__WHAT THE EXERCISE ASKS__. Collect every line in the items below that contains the word "Open", and copy each of those lines.

[Records taken from a collection]
— Start —

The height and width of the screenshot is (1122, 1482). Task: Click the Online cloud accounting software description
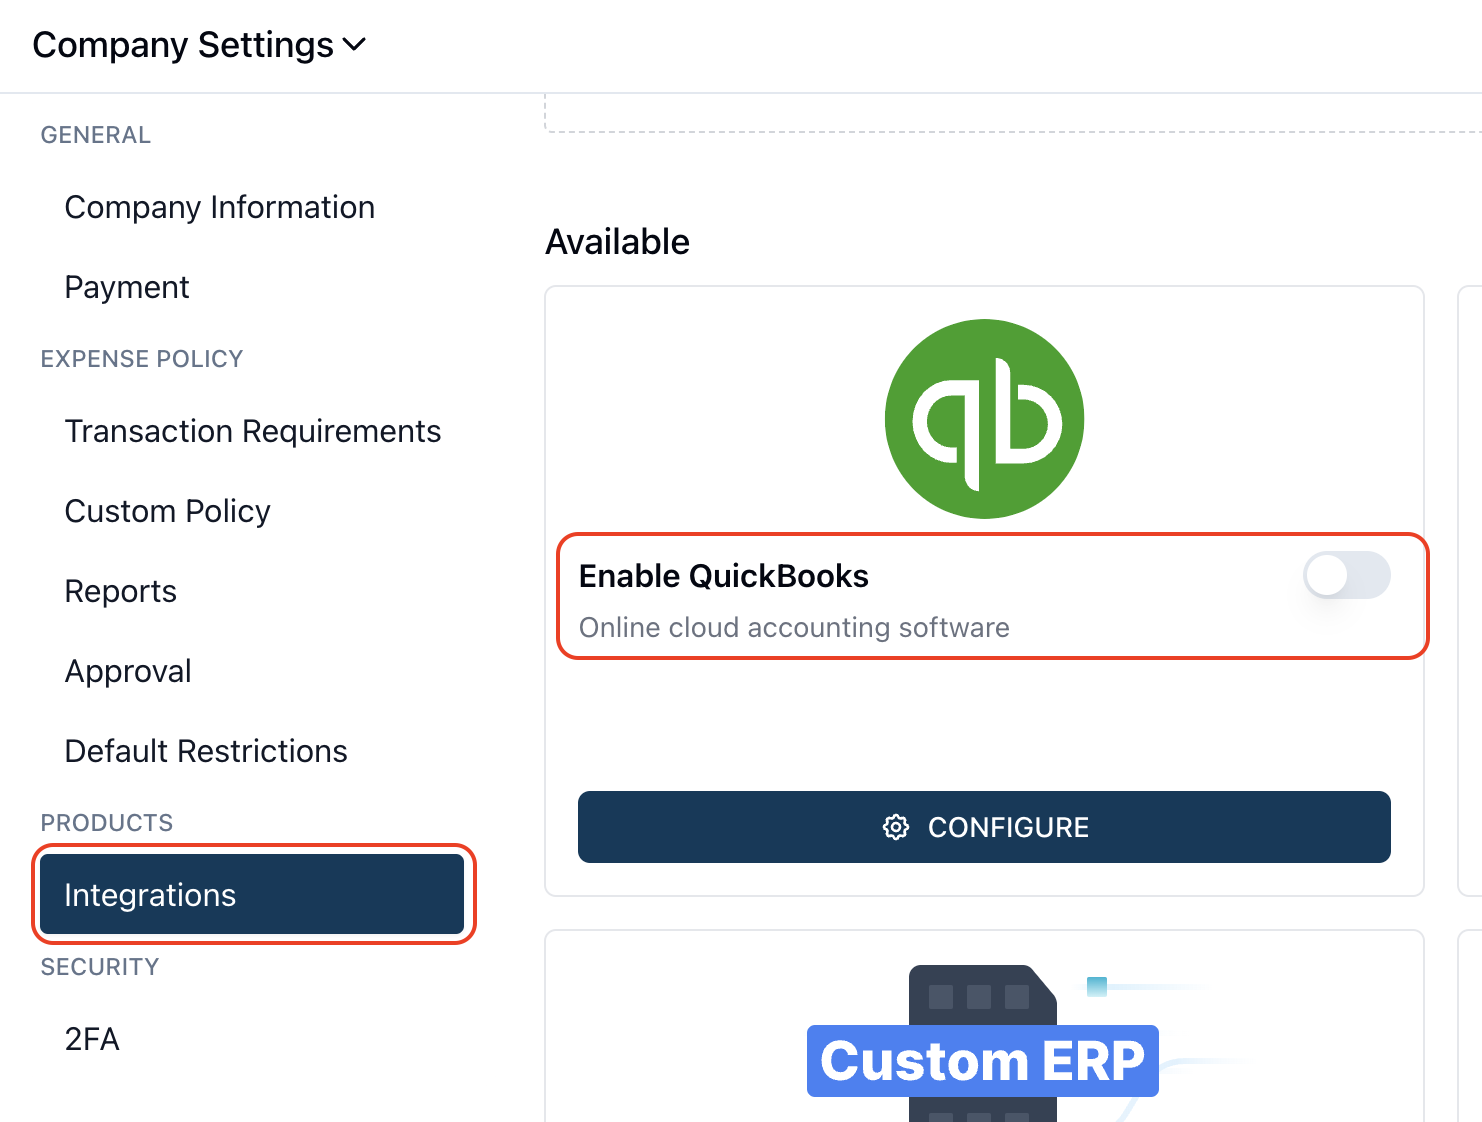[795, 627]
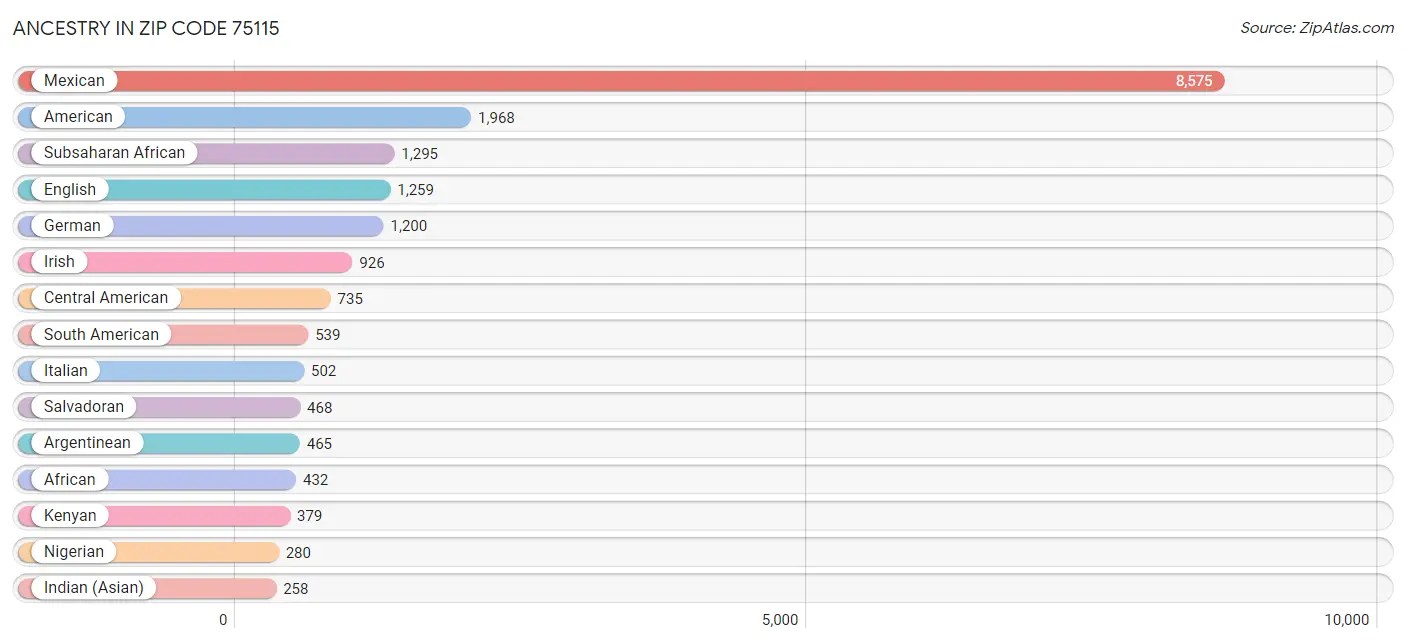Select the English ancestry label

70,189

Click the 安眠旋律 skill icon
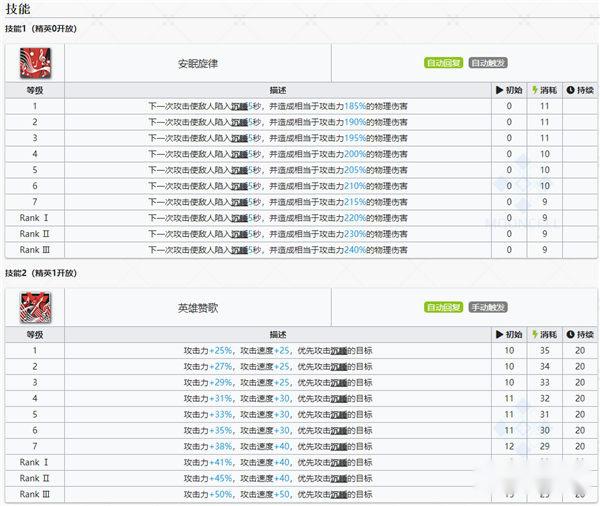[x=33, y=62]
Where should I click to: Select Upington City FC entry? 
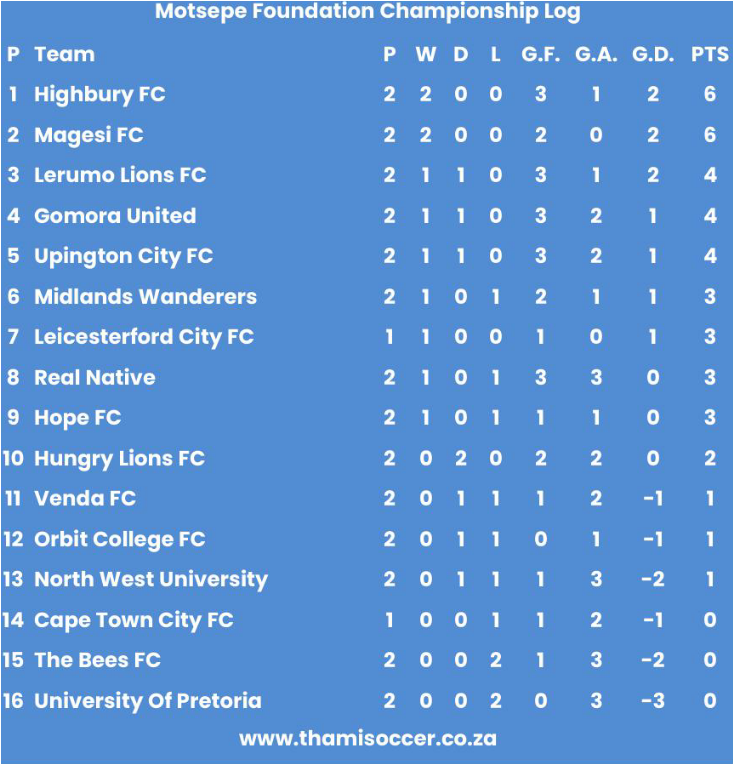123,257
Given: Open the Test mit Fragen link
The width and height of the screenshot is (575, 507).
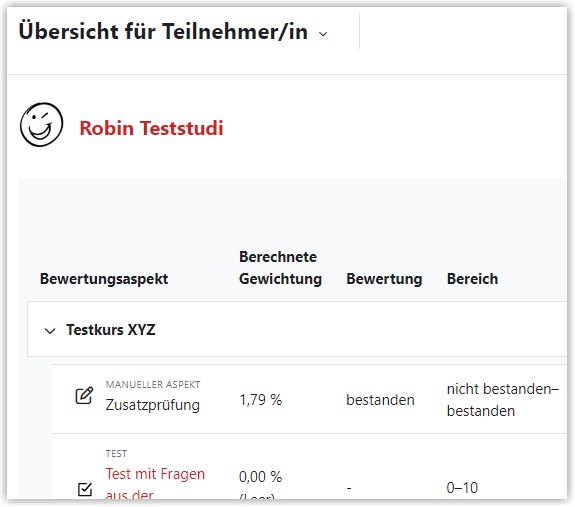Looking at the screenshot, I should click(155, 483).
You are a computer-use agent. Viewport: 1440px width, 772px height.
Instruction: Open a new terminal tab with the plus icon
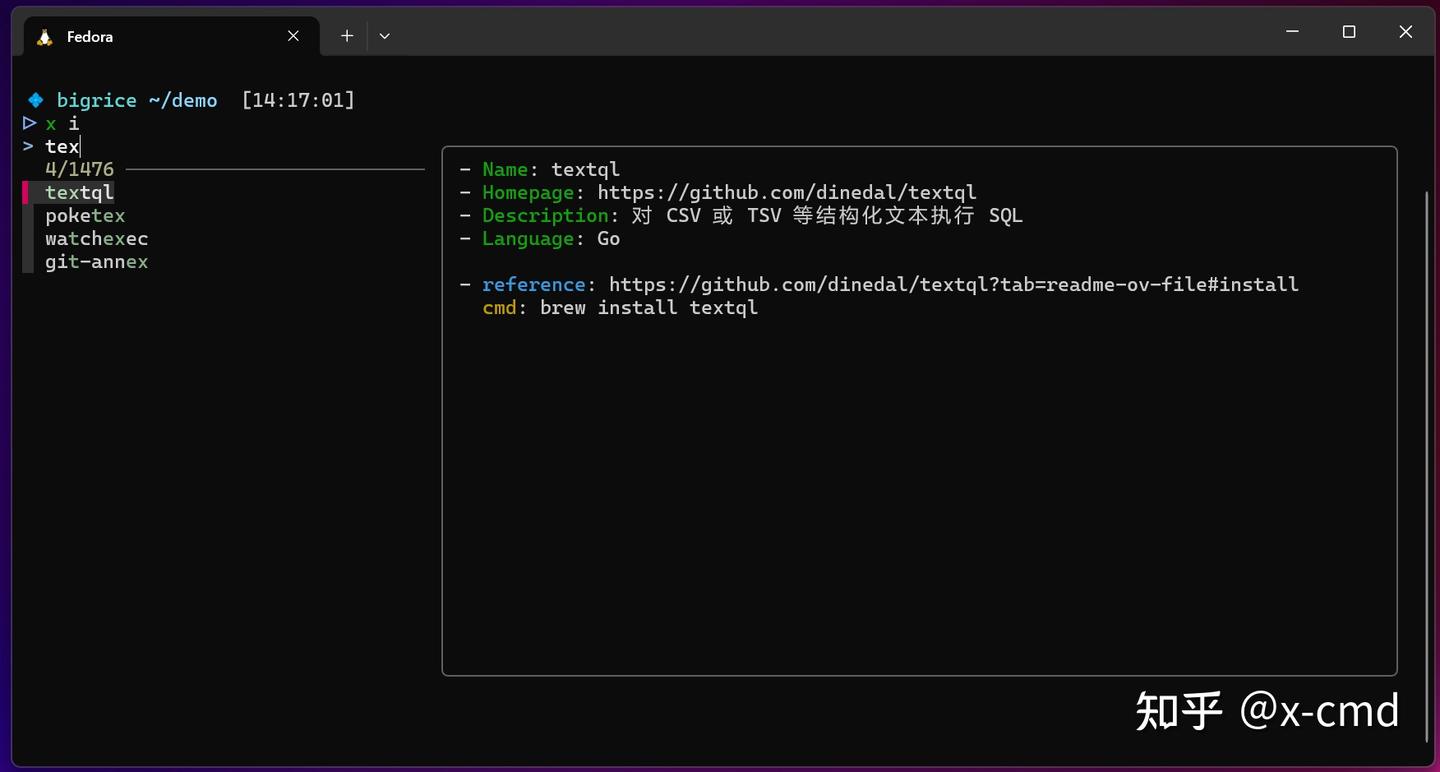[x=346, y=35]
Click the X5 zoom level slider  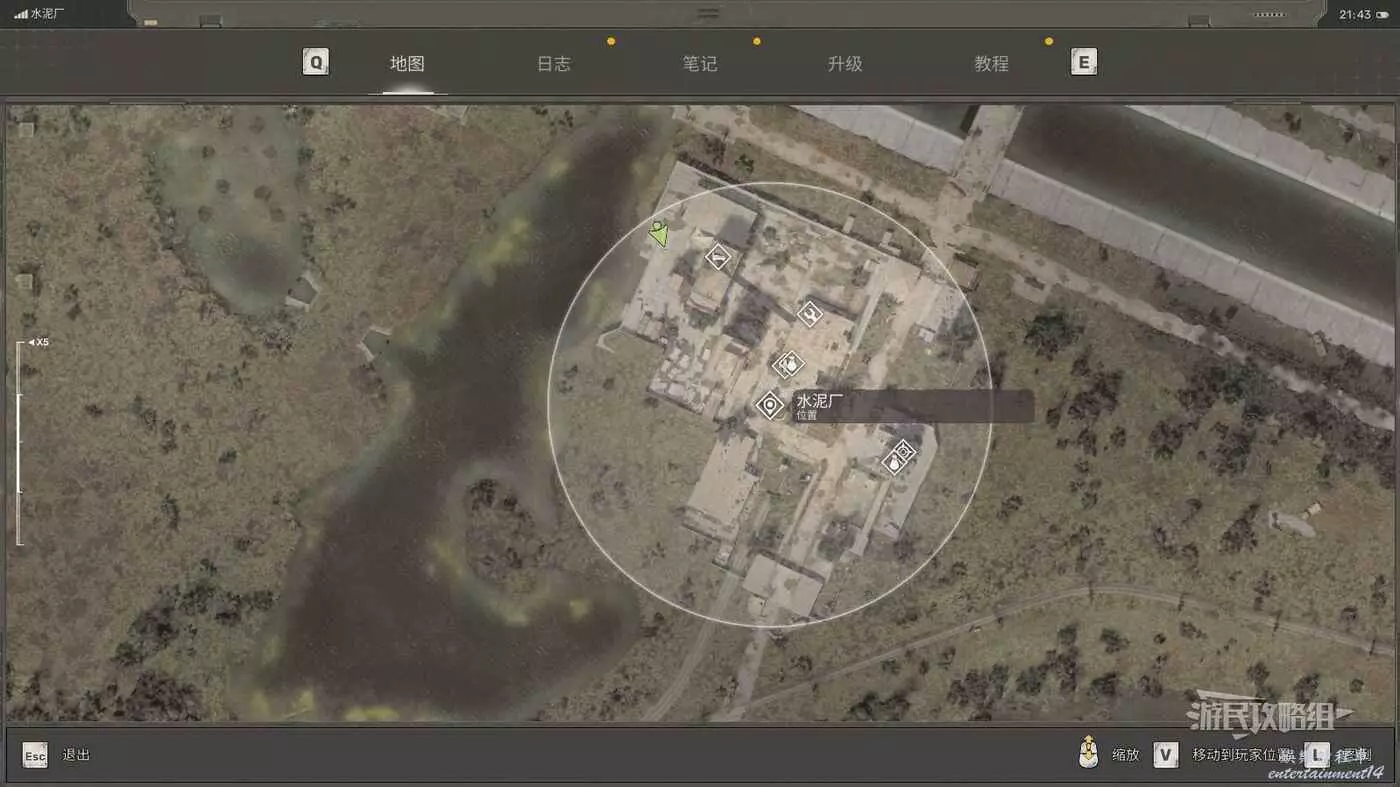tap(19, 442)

— End —

__THE RESULT__.
Given: Open the Test mit Fragen link
Instruction: Open a new terminal tab with the plus icon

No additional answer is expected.